Turner
« C'est seulement depuis Turner que nous avons du brouillard sur la Tamise. » En vous fondant sur des exemples littéraires et éventuellement picturaux vous discuterez la validité de cet aphorisme d'Oscar Wilde.
Météorologiquement parlant, il est plus que probable que le brouillard soit aussi vieux que la Tamise, et qu'il ait donc existé bien avant la naissance de William Turner. Doit on pour autant en conclure l'imbécillité d'Oscar Wilde? Météorologiquement parlant oui. Cependant, ce serait une erreur de limiter le propos de Wilde à la météorologie: un physicien de la vieille école aurait utilisé une forme impersonnelle, et non pas la seconde personne du pluriel. Cette différence entre « il y a » et « nous avons » est fondamentale, elle fait intervenir l'humain dans l'énoncé, elle introduit son regard, sa subjectivité. On comprend bien alors que la météo est loin des préoccupations de Wilde, mais que son affirmation choquante possède une tout autre portée: peu importe le brouillard, il n'est qu'une métonymie du Réel, et à la rigueur peu importe Turner, il n'est qu'une métonymie de l'Art. L'affirmation d'apparence provocatrice de Wilde porte plutôt sur le rapport de l'art au réel, et pose la question de savoir dans quelle mesure l'art peut modifier le réel, et quelle est l'essence, la nature du réel visé par l'art.

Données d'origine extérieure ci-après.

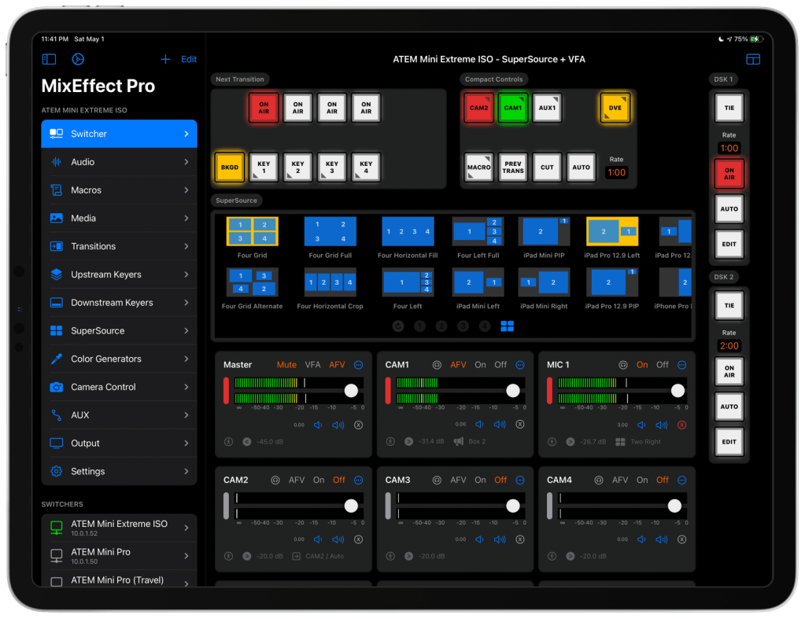This screenshot has height=619, width=805.
Task: Add a new switcher with the plus icon
Action: pyautogui.click(x=165, y=59)
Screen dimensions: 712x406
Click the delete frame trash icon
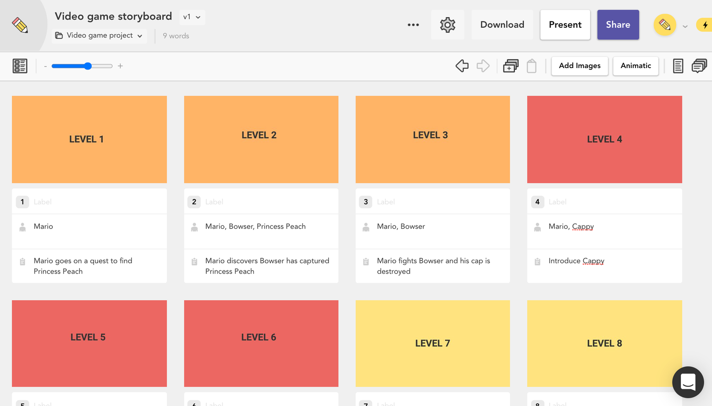pyautogui.click(x=532, y=66)
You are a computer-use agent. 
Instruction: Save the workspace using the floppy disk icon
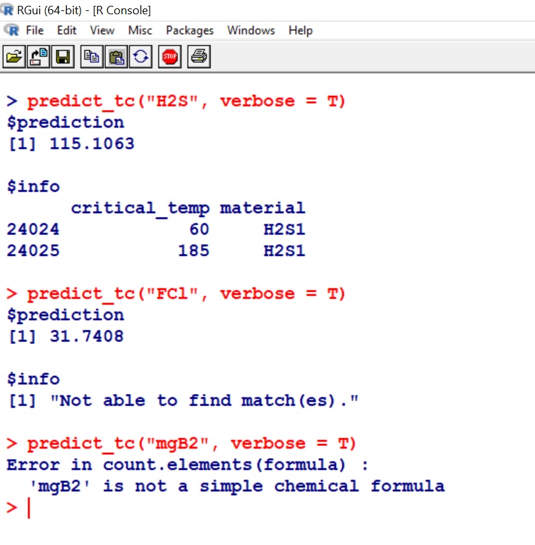(62, 58)
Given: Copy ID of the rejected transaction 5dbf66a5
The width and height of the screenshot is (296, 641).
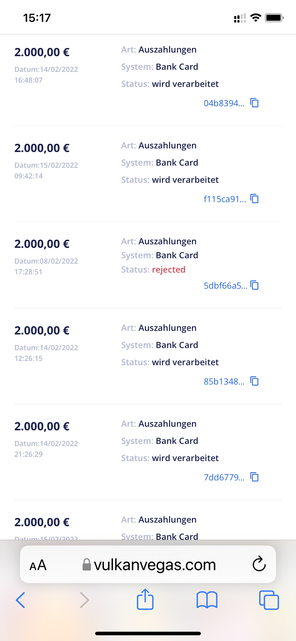Looking at the screenshot, I should click(x=255, y=285).
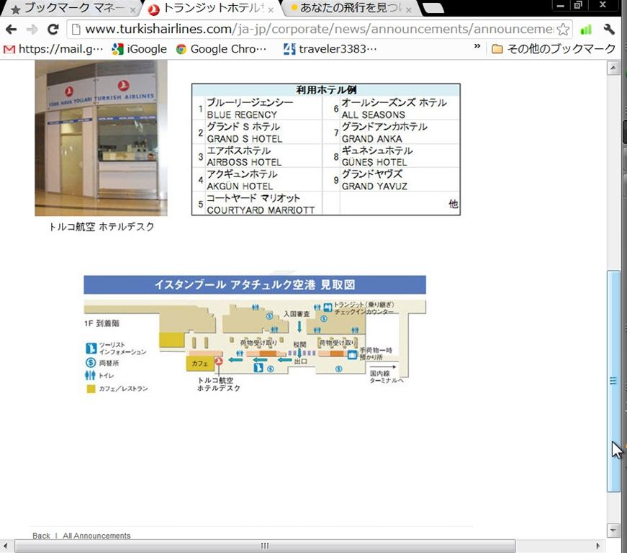Open the その他のブックマーク folder
Viewport: 627px width, 553px height.
point(553,49)
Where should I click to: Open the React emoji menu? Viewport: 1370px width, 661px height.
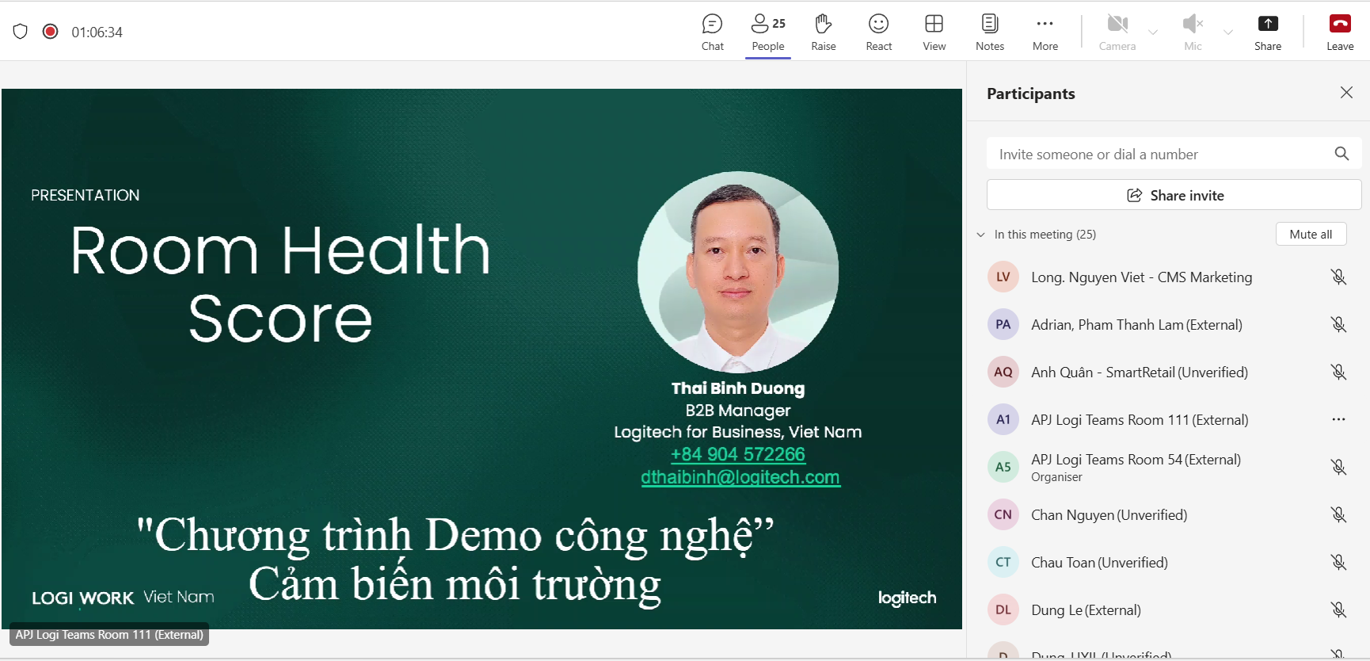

Pour répondre à ces questions, nous montrerons dans une première partie dans quelle mesure l'art et les artistes possèdent effectivement une influence concrète sur le réel de leur temps. Dans une seconde partie, nous prendrons le contre pied littéral, et verrons en quoi l'art est, ou est cantonné en dehors du réel contingent. Dans la troisième partie nous tenterons de montrer en quoi pour comprendre mieux la position de Wilde, il est nécessaire de reconsidérer la nature du réel concerné par l'art: un réel qui passe nécessairement par le psychisme du lecteur, et qui ainsi conçu peut être vraiment changé par l'art.